### [Work instructions]
Repeat exactly, and only, the lines of the entries below from the one with "Open the empty Side Property dropdown" through the one with "Given: Click the 填写表单 step circle", both ends included.

Dataset entries
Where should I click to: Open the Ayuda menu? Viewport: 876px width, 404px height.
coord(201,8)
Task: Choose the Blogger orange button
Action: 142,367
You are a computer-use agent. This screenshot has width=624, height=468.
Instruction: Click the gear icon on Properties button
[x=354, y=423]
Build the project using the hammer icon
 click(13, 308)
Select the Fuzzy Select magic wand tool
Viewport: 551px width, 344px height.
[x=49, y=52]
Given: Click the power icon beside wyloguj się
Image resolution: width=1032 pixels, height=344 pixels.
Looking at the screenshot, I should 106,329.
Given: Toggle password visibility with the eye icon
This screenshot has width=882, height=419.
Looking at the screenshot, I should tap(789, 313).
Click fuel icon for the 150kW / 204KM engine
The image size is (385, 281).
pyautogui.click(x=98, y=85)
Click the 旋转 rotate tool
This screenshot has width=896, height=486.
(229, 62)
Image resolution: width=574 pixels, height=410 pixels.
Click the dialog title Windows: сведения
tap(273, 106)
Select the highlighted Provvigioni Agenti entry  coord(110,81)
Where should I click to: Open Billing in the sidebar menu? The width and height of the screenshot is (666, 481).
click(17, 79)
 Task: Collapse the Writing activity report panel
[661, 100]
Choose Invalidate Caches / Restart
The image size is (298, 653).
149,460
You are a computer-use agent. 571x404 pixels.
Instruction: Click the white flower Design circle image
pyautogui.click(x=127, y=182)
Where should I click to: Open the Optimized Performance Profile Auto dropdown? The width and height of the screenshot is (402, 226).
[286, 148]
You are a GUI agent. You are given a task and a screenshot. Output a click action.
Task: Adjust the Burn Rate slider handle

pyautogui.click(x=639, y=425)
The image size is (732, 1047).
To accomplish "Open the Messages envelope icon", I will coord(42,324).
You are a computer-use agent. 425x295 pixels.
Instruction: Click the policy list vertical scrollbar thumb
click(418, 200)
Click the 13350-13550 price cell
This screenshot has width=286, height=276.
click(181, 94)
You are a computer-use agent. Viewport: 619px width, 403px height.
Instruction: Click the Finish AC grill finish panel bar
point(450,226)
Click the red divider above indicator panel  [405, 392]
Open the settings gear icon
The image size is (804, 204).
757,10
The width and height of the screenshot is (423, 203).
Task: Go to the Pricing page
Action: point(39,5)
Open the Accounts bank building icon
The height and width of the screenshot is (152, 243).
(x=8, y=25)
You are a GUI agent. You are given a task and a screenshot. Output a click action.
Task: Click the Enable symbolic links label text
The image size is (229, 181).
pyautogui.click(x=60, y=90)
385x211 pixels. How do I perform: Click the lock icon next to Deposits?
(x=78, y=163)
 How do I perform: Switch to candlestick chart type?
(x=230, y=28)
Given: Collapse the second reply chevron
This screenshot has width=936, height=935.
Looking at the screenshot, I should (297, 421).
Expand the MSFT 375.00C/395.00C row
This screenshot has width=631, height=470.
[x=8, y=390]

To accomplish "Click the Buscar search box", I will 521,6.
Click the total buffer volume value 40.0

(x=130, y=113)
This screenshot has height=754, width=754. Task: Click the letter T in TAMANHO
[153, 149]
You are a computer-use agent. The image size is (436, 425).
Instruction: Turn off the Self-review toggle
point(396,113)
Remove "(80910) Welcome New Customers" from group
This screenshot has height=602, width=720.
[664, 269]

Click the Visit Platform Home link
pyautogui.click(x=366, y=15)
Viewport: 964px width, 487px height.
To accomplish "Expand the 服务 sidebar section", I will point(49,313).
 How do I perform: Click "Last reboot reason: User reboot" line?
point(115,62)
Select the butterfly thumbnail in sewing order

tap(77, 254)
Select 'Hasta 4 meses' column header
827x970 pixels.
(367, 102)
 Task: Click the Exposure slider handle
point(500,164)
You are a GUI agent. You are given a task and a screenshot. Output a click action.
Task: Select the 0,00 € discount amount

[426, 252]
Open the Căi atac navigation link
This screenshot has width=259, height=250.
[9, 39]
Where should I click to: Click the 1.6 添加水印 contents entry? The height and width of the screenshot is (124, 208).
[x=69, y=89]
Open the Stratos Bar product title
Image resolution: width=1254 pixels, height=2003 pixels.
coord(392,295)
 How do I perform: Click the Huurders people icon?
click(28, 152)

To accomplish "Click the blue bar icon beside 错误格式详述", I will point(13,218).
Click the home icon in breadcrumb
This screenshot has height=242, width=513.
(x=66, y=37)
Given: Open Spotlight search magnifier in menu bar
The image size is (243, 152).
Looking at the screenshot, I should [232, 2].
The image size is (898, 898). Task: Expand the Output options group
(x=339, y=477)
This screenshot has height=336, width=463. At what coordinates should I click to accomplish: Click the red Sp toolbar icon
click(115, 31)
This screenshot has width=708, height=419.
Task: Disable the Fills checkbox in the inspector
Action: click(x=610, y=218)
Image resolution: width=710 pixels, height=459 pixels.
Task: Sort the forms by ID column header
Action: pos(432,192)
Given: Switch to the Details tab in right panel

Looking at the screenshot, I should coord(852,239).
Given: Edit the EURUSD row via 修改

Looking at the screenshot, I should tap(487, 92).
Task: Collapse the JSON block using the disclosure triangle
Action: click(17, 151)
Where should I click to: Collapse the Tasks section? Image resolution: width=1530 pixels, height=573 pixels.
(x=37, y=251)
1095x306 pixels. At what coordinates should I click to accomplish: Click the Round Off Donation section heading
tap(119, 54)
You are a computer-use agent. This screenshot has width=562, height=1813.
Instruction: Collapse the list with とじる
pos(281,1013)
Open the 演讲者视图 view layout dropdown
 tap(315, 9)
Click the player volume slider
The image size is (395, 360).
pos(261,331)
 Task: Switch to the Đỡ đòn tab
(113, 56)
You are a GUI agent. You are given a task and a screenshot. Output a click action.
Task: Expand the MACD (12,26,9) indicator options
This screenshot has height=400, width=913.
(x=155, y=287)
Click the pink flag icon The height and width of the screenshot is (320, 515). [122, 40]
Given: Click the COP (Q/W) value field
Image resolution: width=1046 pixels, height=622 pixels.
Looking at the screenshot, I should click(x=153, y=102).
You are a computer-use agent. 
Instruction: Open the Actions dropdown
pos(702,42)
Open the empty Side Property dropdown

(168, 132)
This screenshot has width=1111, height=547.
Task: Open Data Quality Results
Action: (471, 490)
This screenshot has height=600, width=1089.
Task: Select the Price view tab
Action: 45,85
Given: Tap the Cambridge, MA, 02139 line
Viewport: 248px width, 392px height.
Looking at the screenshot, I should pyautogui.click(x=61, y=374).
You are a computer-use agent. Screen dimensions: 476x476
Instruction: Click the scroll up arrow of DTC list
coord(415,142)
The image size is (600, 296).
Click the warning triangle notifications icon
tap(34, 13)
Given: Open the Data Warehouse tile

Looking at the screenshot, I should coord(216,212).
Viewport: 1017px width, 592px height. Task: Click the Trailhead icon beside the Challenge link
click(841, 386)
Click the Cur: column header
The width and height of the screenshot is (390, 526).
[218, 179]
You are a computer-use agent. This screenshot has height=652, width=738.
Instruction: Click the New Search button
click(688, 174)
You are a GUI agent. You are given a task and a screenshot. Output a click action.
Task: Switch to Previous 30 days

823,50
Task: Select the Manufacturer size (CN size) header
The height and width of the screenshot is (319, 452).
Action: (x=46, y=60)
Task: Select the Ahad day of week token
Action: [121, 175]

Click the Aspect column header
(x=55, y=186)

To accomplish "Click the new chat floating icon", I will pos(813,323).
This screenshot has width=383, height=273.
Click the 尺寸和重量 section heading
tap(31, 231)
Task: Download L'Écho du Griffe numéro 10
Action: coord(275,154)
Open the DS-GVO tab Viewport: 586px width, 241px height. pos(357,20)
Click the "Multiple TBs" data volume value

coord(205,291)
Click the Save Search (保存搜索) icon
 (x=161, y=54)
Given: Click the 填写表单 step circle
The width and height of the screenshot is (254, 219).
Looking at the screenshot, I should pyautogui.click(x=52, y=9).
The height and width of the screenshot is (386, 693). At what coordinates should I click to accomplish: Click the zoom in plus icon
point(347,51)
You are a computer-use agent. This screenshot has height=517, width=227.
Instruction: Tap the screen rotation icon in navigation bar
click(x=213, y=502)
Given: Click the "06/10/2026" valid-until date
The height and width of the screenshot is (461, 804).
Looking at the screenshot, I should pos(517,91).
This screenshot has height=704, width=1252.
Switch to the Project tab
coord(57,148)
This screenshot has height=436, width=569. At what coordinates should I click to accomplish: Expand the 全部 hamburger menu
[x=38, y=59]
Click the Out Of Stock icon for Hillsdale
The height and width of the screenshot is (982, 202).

### [Finished task]
Open the empty Side Property dropdown

(168, 132)
This screenshot has width=1111, height=547.
Task: Open Data Quality Results
Action: (471, 490)
This screenshot has height=600, width=1089.
Task: Select the Price view tab
Action: 45,85
Given: Tap the Cambridge, MA, 02139 line
Viewport: 248px width, 392px height.
Looking at the screenshot, I should pyautogui.click(x=61, y=374).
You are a computer-use agent. Screen dimensions: 476x476
Instruction: Click the scroll up arrow of DTC list
coord(415,142)
The image size is (600, 296).
Click the warning triangle notifications icon
tap(34, 13)
Given: Open the Data Warehouse tile

Looking at the screenshot, I should coord(216,212).
Viewport: 1017px width, 592px height. Task: Click the Trailhead icon beside the Challenge link
click(841, 386)
Click the Cur: column header
The width and height of the screenshot is (390, 526).
[218, 179]
You are a computer-use agent. This screenshot has height=652, width=738.
Instruction: Click the New Search button
click(688, 174)
You are a GUI agent. You are given a task and a screenshot. Output a click action.
Task: Switch to Previous 30 days

823,50
Task: Select the Manufacturer size (CN size) header
The height and width of the screenshot is (319, 452).
Action: (x=46, y=60)
Task: Select the Ahad day of week token
Action: [121, 175]

Click the Aspect column header
(x=55, y=186)

To accomplish "Click the new chat floating icon", I will pos(813,323).
This screenshot has width=383, height=273.
Click the 尺寸和重量 section heading
tap(31, 231)
Task: Download L'Écho du Griffe numéro 10
Action: coord(275,154)
Open the DS-GVO tab Viewport: 586px width, 241px height. pos(357,20)
Click the "Multiple TBs" data volume value

coord(205,291)
Click the Save Search (保存搜索) icon
 (x=161, y=54)
Given: Click the 填写表单 step circle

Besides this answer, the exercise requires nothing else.